Assigned task =>
Print exactly the lines below between the line containing "Open the green 布鲁克林篮网超话 topic link" and the line containing "Close the New Request tab", counting both of those lines. Leave pictures out.

Information supplied =>
--- START ---

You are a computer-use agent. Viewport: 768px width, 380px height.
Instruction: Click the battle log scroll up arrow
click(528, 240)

--- END ---
--- START ---

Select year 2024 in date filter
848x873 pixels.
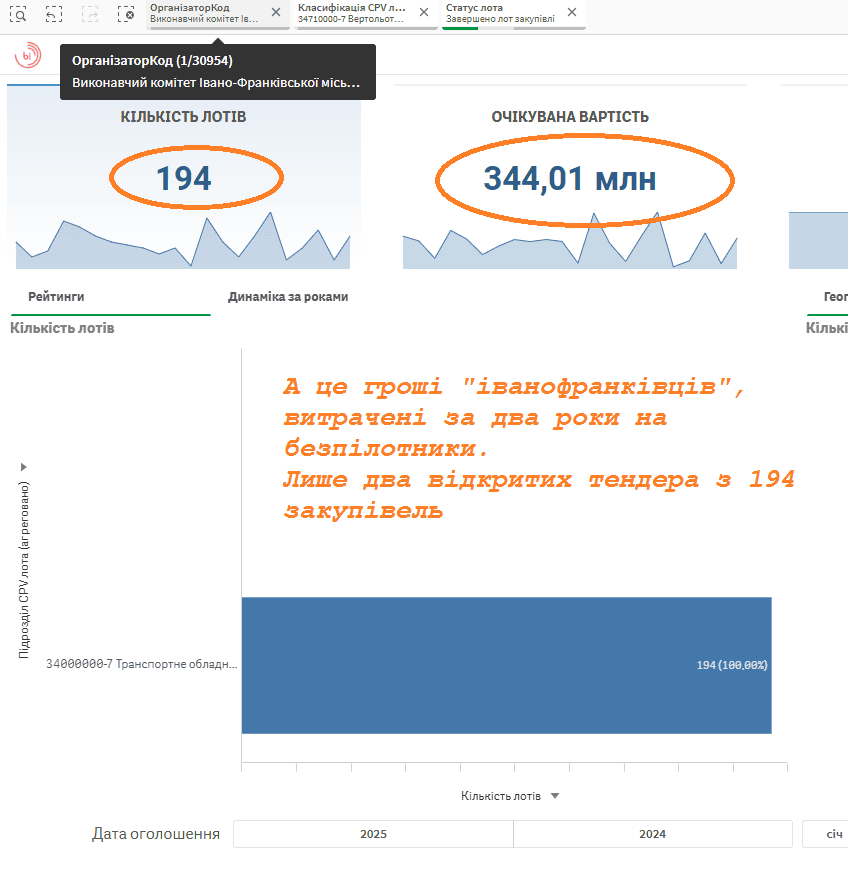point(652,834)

--- END ---
--- START ---

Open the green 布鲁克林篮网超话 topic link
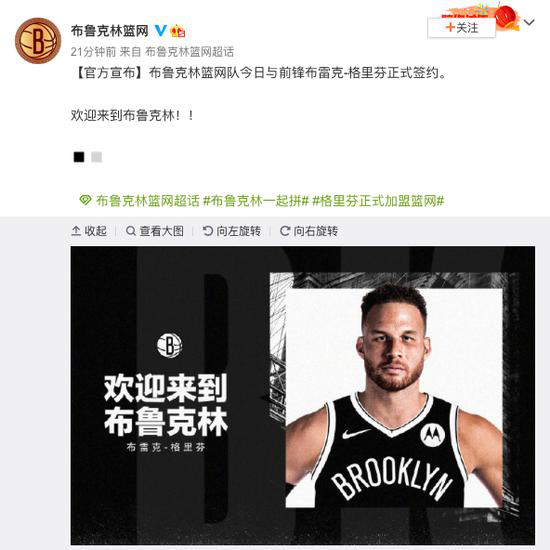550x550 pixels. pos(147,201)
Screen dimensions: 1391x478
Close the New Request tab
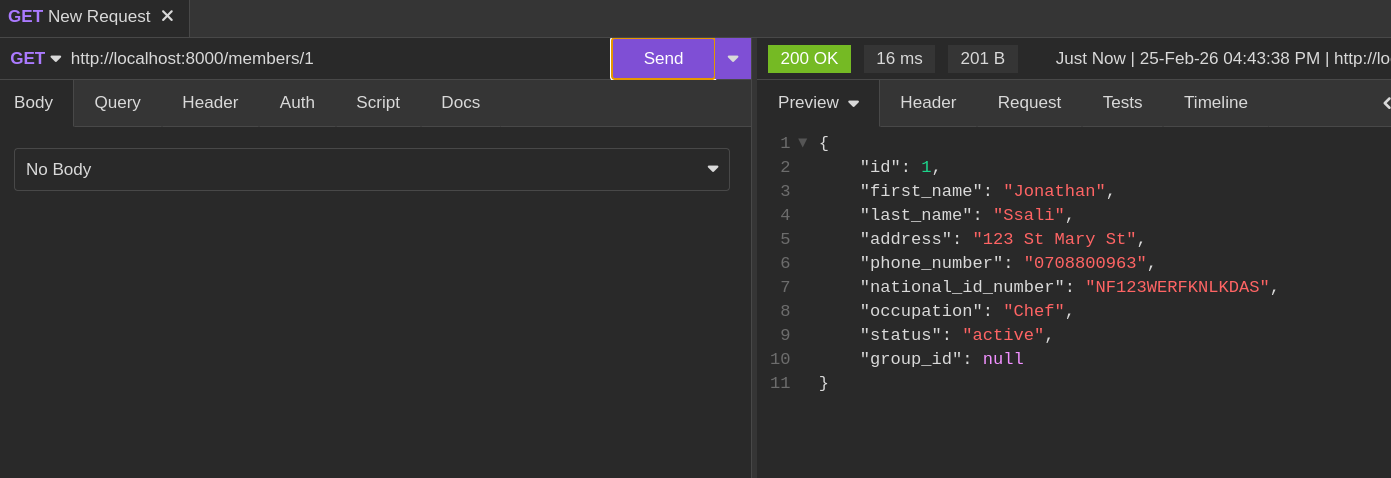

--- END ---

Expected output =>
Open the green 布鲁克林篮网超话 topic link
550x550 pixels. pos(147,201)
Screen dimensions: 1391x478
Close the New Request tab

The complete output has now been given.